Metadata-Version: 2.4
Name: perky
Version: 0.9.3
Summary: A simple, Pythonic file format.  Same interface as the
Home-page: https://github.com/larryhastings/perky/
Author: Larry Hastings
Author-email: larry@hastings.org
Requires-Python: >=3.6
Description-Content-Type: text/markdown
Classifier: Intended Audience :: Developers
Classifier: License :: OSI Approved :: MIT License
Classifier: Programming Language :: Python :: 3
Classifier: Programming Language :: Python :: 3.6
Classifier: Programming Language :: Python :: 3.7
Classifier: Programming Language :: Python :: 3.8
Classifier: Programming Language :: Python :: 3.9
Classifier: Programming Language :: Python :: 3.10
Classifier: Programming Language :: Python :: 3.11
Classifier: Programming Language :: Python :: 3.12
License-File: LICENSE

# perky

## A friendly, easy, Pythonic text file format

##### Copyright 2018-2024 by Larry Hastings

[![# test badge](https://img.shields.io/github/actions/workflow/status/larryhastings/perky/test.yml?branch=master&label=test)](https://github.com/larryhastings/perky/actions/workflows/test.yml) [![# coverage badge](https://img.shields.io/github/actions/workflow/status/larryhastings/perky/coverage.yml?branch=master&label=coverage)](https://github.com/larryhastings/perky/actions/workflows/coverage.yml) [![# python versions badge](https://img.shields.io/pypi/pyversions/perky.svg?logo=python&logoColor=FBE072)](https://pypi.org/project/perky/)

### Overview

Perky is a new, simple "rcfile" text file format for Python programs.
It solves the same problem as "INI" files, "TOML" files, and "JSON"
files, but with its own opinion about how to best solve the problem.

Perky's features:

* Minimal, human-friendly syntax.  Perky files are easy to write by hand.
* Explicit minimal data type support.  Rather than guess at the types
  of your data, Perky lets you handle the final transformation.
* Lightweight, simple, and fast.  Perky's implementation is small
  and straightforward.  Ignoring comments and test code, it's about
  1k lines of Python.  Fewer lines means fewer bugs!  (Hopefully!)
* Flexible and extensible.  Perky permits extending the semantics of
  Perky files through a "pragma" mechanism.
* Written in 100% pure Python, but still parses >300k lines per
  second on a modern desktop.
* Perky supports Python 3.6+, and passes its unit test suite with
  100% coverage (excluding the deprecated portions).

#### Perky syntax

Perky configuration files look something like JSON without the
quoting.  It supports only a surprisingly small set of value
types:

* strings, including quoted strings and
  "triple-quoted strings" (multi-line strings),
* "mappings" (dicts), and
* "sequences" (lists).

Perky is line-oriented; individual values go on a single
line.  Container objects use one line per internal value.

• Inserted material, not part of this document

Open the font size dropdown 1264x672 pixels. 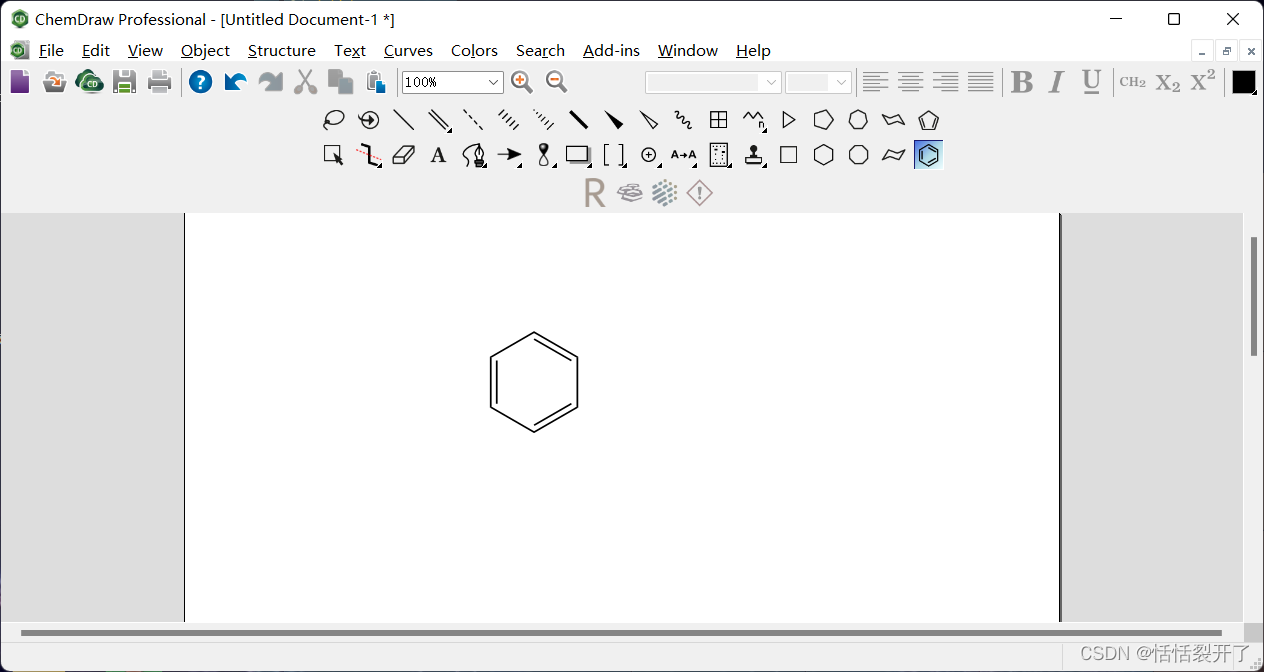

You may nest lists and dicts as deeply as memory permits.

Unlike Python itself, leading whitespace is ignored.
You can use leading whitespace however you like but it's
optional.  (Leading whitespace is preserved for
triple-quoted strings, though with a clever syntax
that allows outdenting the actual value.)

Blank lines and comment lines (lines starting with `#`)
are ignored, except inside triple-quoted strings.

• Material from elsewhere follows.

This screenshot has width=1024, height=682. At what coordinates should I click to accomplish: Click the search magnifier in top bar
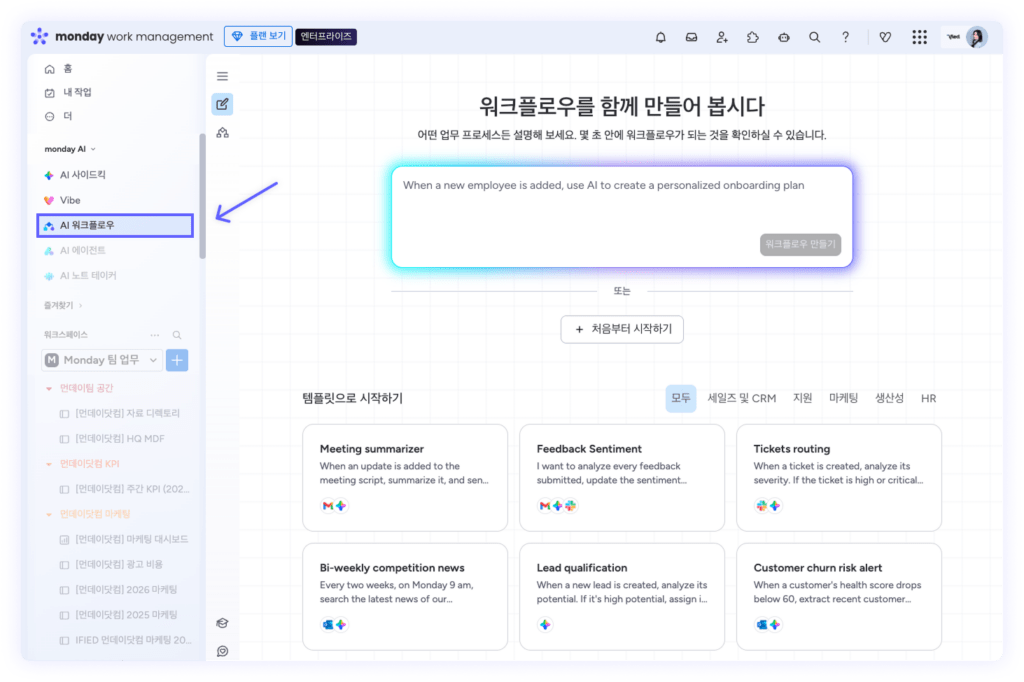pyautogui.click(x=815, y=37)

Perky also supports "pragmas", lines that start
with an equals sign that can perform special runtime
behavior.  By default Perky doesn't define any
pragmas--it's an extension mechanism for your use.

Here's a sample configuration file exercising all
the things Perky can do:

    example name = value
    example dict = {
        name = 3
        another name = 5.0
        }
    example list = [
        a
        b
        c
        ]
    nested dict = {
        name = value
        nesting level 2 = {
            nesting level 3 = {
                and = so on!
                }
            }
        list inside the dict = [
            value in the list
                [
                and this is in a nested list!
                this is another value.
                you see?
                ]
            ]
        }
    # lines starting with hash are comments and are ignored!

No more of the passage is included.